Respiratory failure is defined as the failure to maintain adequate oxygenation (hypoxemia), ventilation (hypercarbia), or both (mixed). The etiology and pathophysiology of acute respiratory dysfunction and RF are discussed in Chapter 96. In this chapter, the fundamentals of respiratory physiology will briefly be addressed in order to understand the modes of respiratory support and their application in children with RF and will be followed by discussions of modes of respiratory support in children with RF.


The respiratory system must overcome elastic forces (lung and chest wall) and resistive forces (airways) to achieve gas flow. During spontaneous breathing, diaphragmatic contraction causes a drop in pleural and intrathoracic pressure resulting in air being “pulled” into the lungs, followed by passive recoil of the lungs and chest wall during exhalation. During positive-pressure ventilation (PPV), on the other hand, air is “pushed” into the lungs during inspiration, followed by passive recoil of the lungs and chest wall during expiration. Positive-pressure ventilation is, thus, by definition, nonphysiologic.

In healthy people, the work of breathing (WOB) is minimal, and the respiratory system works efficiently to meet the metabolic demands of the body.
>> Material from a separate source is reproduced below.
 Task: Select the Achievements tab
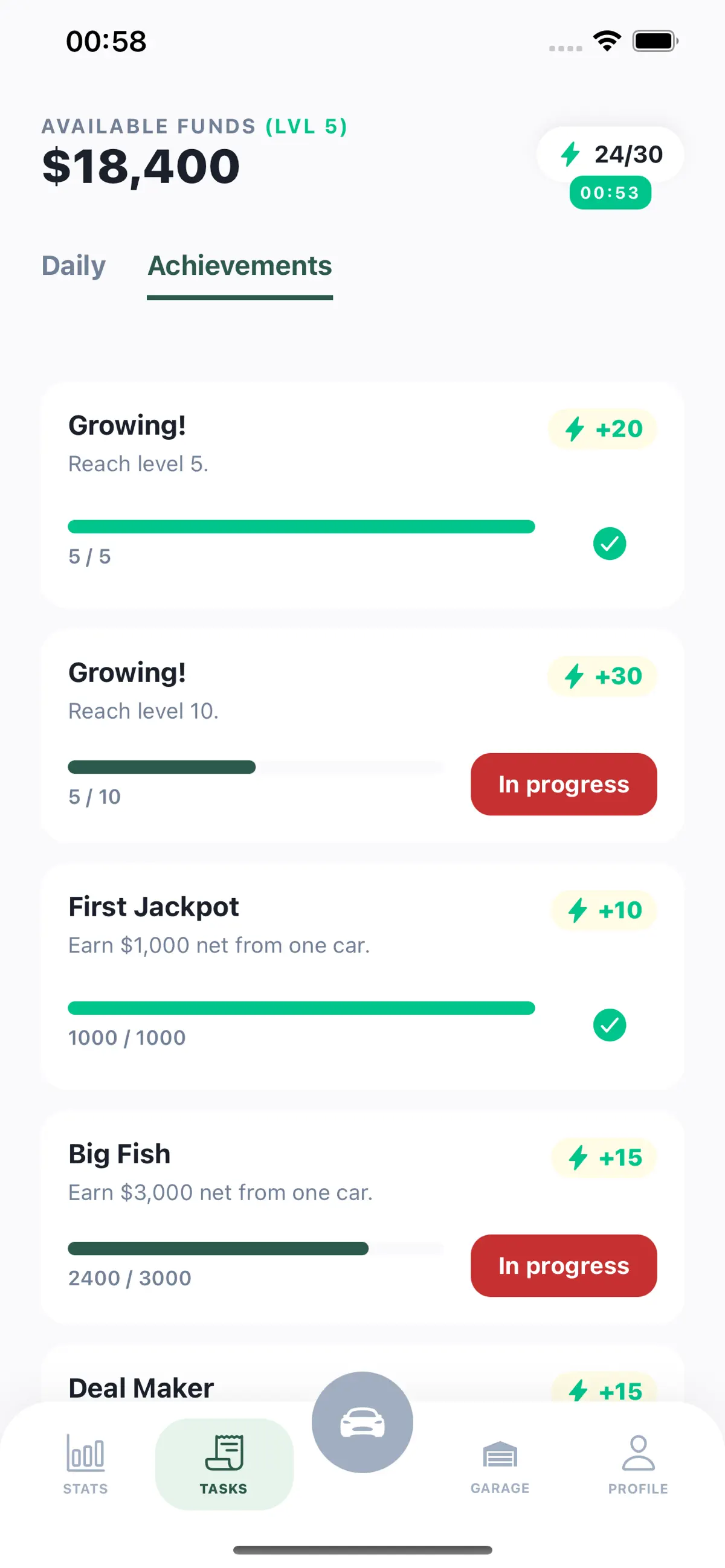coord(240,265)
In disease states, however, the compliance and resistance of the respiratory system changes, causing increased demands on the respiratory system with resultant increased WOB. Elevated airway resistance in conditions such as bronchiolitis and asthma causes airflow limitation during expiration and hyperinflation with resultant hypercarbia due to increased pulmonary dead space; acute respiratory distress syndrome (ARDS) is associated with poor lung compliance with a tendency of alveolar units to collapse (atelectasis), contributing to ventilation-perfusion mismatch and intrapulmonary shunt, resulting in hypoxemia.


The primary aim of respiratory support is to improve gas exchange while minimizing the patient’s work of breathing. The full spectrum of commonly used respiratory support includes simple supplemental oxygen therapy; mechanical ventilation, including noninvasive positive pressure ventilation; invasive mechanical ventilation; and advanced and adjunct ventilator therapies. Extracorporeal membrane oxygenation (ECMO) is the therapy of choice when conventional respiratory support has failed (see Chapter 108) While mechanical ventilation can be achieved using negative or positive pressure, negative pressure ventilation (NPV), although appealing in concept and having inherent potential hemodynamic advantages, has failed to gain popularity as a practical mode of support in the intensive care unit (ICU), largely due to the disadvantages of limited physical access to the patient, lack of a protected airway, and challenges with secretion clearance. Thus, the discussion of MV in this chapter will ...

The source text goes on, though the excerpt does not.